Written by Susan Foster, Solicitor England & Wales/Admitted in California
(LONDON) The European Commission announced yesterday that it is working towards a revised timeline for the adoption of a definitive Data Protection Regulation by the end of 2014.
While Commissioner Viviane Reding’s press release about finalizing the Regulation by the end of 2014 has been reported by some as a new deadline, it is really more of an aspirational date. In fact, the “new deadline” is consistent with comments made by the Commission at the end of 2013. So it’s not really news, but the Commissioner’s comments are certainly worth reading as a summary of where we are with this critical legislation from the Commission’s perspective. In Commissioner Reding’s own words, “[a]n agreement on the reform is possible before the end of this year.”
What might make Dec. 31, 2014 a difficult date to achieve? Certainly the Commission and the European Parliament are keen to expedite adoption of the Regulation, and the difference in their views are relatively minor in the “big picture” sense. However, the Council of the EU (the forum for the views of the national governments of the Member States) still needs to weigh in on the Parliament’s version of the draft Regulation.
Interestingly, Commissioner Reding’s press release was silent concerning the Council’s retraction last December of its support for the crucial “one-stop shop” that would give companies one regulator to deal with rather than 28 – although she did link to her December 6, 2013 speech chiding the Council for backsliding on the one-stop shop.
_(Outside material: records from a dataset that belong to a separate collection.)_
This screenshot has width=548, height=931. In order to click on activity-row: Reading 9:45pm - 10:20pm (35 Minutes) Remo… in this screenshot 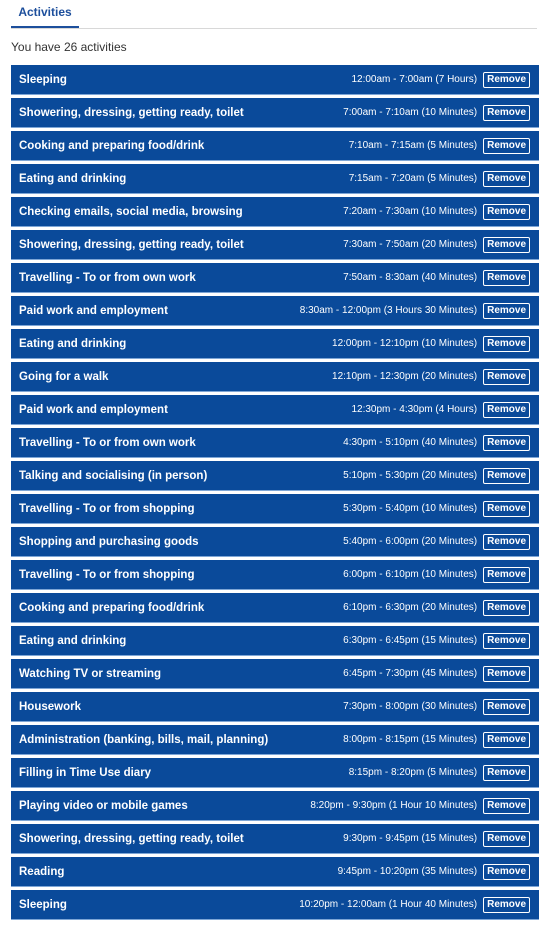, I will do `click(275, 872)`.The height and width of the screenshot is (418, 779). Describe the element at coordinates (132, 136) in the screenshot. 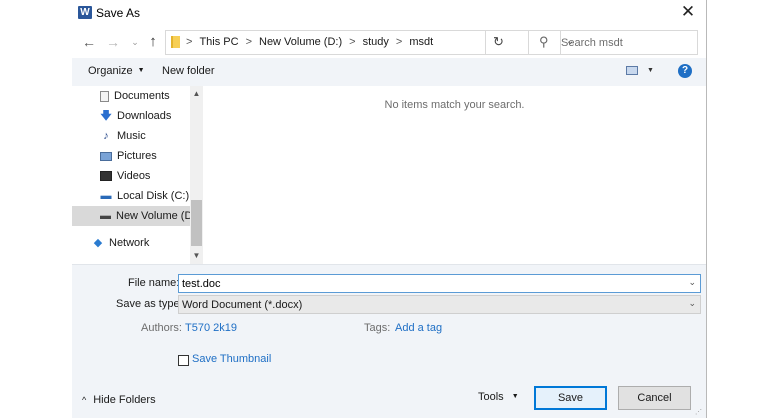

I see `sidebar-item-label: Music` at that location.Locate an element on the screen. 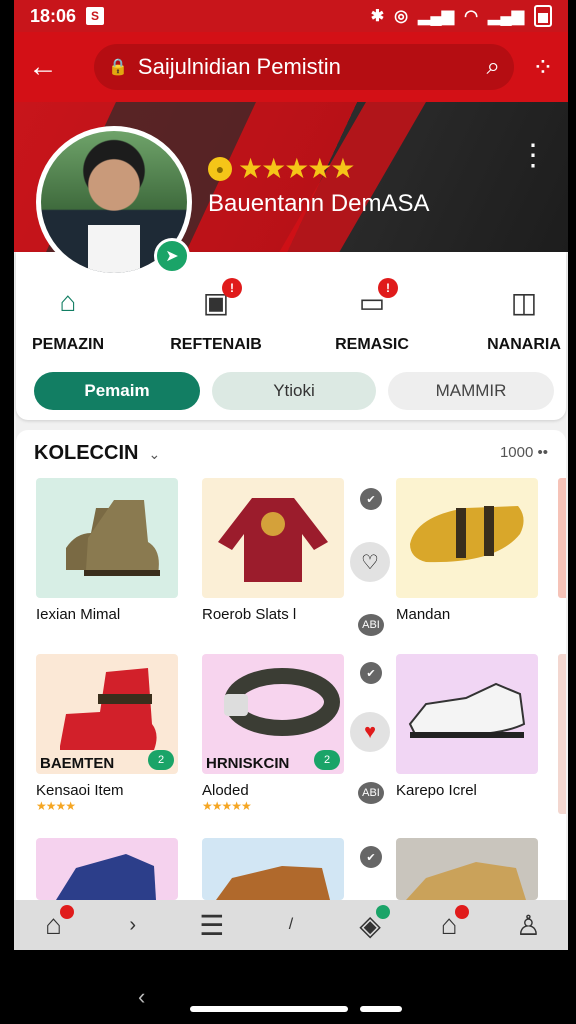 The width and height of the screenshot is (576, 1024). battery-icon is located at coordinates (543, 16). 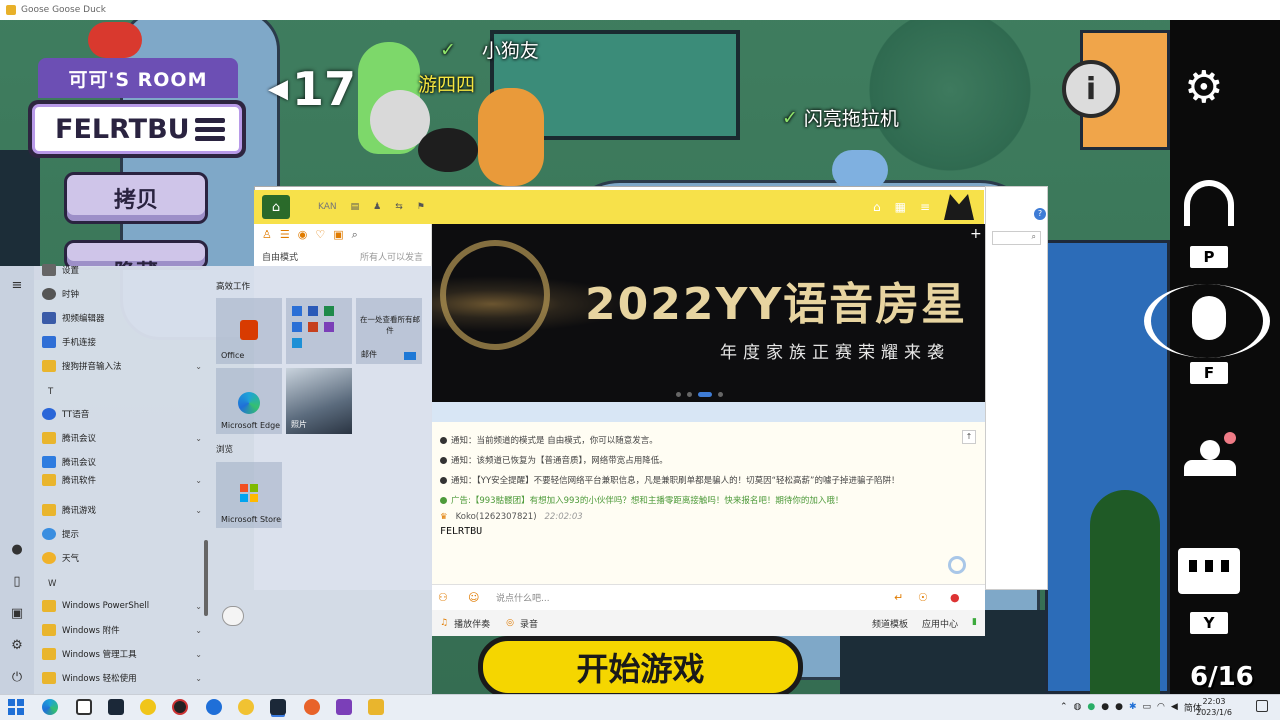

This is just one of several important issues that need to be resolved, and the complexity of the EU legislative process will make it a challenge to tie off all of the major issues and relatively minor loose ends by the end of 2014. That said, we should see a huge push from the Commission and Parliament to make headway in the coming months – so this is a critical time for the national governments of the Member States, businesses and individuals to engage with the ongoing debates over privacy regulation in Europe.